## [Data]
>>>>>

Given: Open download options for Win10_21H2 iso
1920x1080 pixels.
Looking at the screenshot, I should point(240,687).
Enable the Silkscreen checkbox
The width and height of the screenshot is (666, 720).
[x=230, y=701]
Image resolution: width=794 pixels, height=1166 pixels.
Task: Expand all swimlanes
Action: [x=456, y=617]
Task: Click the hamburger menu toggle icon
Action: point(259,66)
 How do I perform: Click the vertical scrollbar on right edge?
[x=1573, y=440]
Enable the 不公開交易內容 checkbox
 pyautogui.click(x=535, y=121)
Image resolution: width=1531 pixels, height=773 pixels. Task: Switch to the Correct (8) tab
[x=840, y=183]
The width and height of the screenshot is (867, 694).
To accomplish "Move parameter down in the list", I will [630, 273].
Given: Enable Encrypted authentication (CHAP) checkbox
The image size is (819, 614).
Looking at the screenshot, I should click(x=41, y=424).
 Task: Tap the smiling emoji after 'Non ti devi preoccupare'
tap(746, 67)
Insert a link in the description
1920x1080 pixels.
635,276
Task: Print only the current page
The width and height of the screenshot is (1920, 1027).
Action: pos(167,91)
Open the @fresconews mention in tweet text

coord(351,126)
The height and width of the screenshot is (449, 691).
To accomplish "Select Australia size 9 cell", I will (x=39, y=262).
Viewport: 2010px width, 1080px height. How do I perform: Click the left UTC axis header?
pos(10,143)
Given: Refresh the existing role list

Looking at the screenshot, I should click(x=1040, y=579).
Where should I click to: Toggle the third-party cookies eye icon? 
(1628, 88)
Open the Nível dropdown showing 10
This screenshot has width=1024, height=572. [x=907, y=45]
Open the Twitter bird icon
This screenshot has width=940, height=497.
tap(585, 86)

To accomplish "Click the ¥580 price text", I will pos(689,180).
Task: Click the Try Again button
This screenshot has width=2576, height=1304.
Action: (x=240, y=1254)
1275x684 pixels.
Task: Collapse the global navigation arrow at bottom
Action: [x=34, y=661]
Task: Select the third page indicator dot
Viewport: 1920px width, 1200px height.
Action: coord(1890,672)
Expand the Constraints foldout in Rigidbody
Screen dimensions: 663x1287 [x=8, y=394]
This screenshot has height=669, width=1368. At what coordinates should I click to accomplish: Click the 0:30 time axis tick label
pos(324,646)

<<<<<

## [Exercise]
Can you rewrite the records, starting at the beginning and ending at the line containing "Action: [x=34, y=661]", with "checkbox" replaced by "check box" and nothing else changed?

## [Worked answer]
Given: Open download options for Win10_21H2 iso
1920x1080 pixels.
Looking at the screenshot, I should point(240,687).
Enable the Silkscreen check box
The width and height of the screenshot is (666, 720).
[x=230, y=701]
Image resolution: width=794 pixels, height=1166 pixels.
Task: Expand all swimlanes
Action: [x=456, y=617]
Task: Click the hamburger menu toggle icon
Action: point(259,66)
 How do I perform: Click the vertical scrollbar on right edge?
[x=1573, y=440]
Enable the 不公開交易內容 check box
 pyautogui.click(x=535, y=121)
Image resolution: width=1531 pixels, height=773 pixels. Task: Switch to the Correct (8) tab
[x=840, y=183]
The width and height of the screenshot is (867, 694).
To accomplish "Move parameter down in the list", I will [630, 273].
Given: Enable Encrypted authentication (CHAP) check box
The image size is (819, 614).
Looking at the screenshot, I should click(x=41, y=424).
 Task: Tap the smiling emoji after 'Non ti devi preoccupare'
tap(746, 67)
Insert a link in the description
1920x1080 pixels.
635,276
Task: Print only the current page
The width and height of the screenshot is (1920, 1027).
Action: pos(167,91)
Open the @fresconews mention in tweet text

coord(351,126)
The height and width of the screenshot is (449, 691).
To accomplish "Select Australia size 9 cell", I will (x=39, y=262).
Viewport: 2010px width, 1080px height. How do I perform: Click the left UTC axis header?
pos(10,143)
Given: Refresh the existing role list

Looking at the screenshot, I should click(x=1040, y=579).
Where should I click to: Toggle the third-party cookies eye icon? 
(1628, 88)
Open the Nível dropdown showing 10
This screenshot has width=1024, height=572. [x=907, y=45]
Open the Twitter bird icon
This screenshot has width=940, height=497.
tap(585, 86)

To accomplish "Click the ¥580 price text", I will pos(689,180).
Task: Click the Try Again button
This screenshot has width=2576, height=1304.
Action: (x=240, y=1254)
1275x684 pixels.
Task: Collapse the global navigation arrow at bottom
Action: [x=34, y=661]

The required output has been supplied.